Back on the floor, Rick has called in his rare-book expert, Rebecca Romney, to give her two cents on the journal. All the experts on the show are truly experts, and Rick calls them out of necessity, not just for good TV. “I can’t know everything,” he admits. Rebecca, the manager of the Las Vegas Gallery of Bauman Rare Books, has appraised the journal and left Rick and Corey to strike a deal with the customer. After some back and forth, they’ve scored the journal for $5,000 and the three of us are en route to dinner.

The Foundation Room is an ornately decorated, members-only club that sits at the top of Mandalay Bay Resort & Casino. Rick and Corey are both members, and this is the place they’ll bring History Chan­nel execs, out-of-towners, and anyone else they might want to shield from Pawn Stars groupies. Yes, there are groupies.

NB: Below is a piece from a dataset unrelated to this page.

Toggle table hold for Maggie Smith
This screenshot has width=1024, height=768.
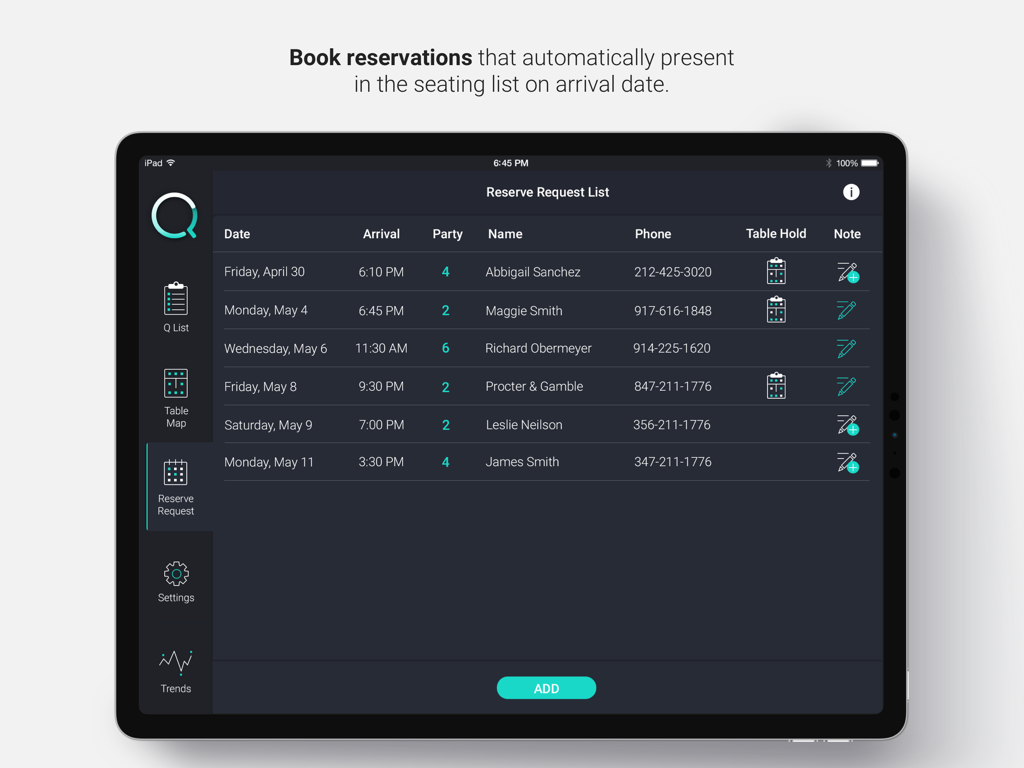[776, 310]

As we get off the elevator, a fan attempts to mask his excitement at seeing the guys, but not everyone is so good at keeping their cool. Over the course of the night, reactions range from a simple handshake and “I love the show” to desperate pleas for photo ops. “I never leave the house unless I’m like this,” Rick says, gesturing to his hat and sunglasses. “It cuts, like, 80 or 90 percent of it.”

We sit down to munch on lobster tacos, shrimp and grits, and truffle mac and cheese, and Rick’s wide-ranging knowledge reveals itself over the course of the meal—the genesis of the term sharpshooter, the history of mercury poisoning, a few tidbits on the domestication of Indian elephants—and I realize he actually knows this stuff; there’s no producer feeding him facts. “I just love obscure history books,” he shrugs. “You’re talking to the guy who read the history of batteries twice. All this weird, stupid shit comes together in the show.” Corey chimes in: “Or he’ll force it in. It’ll be the only item we have that day, and he’ll use the whole six degrees of separation to get to what he read last night and wants to talk about.”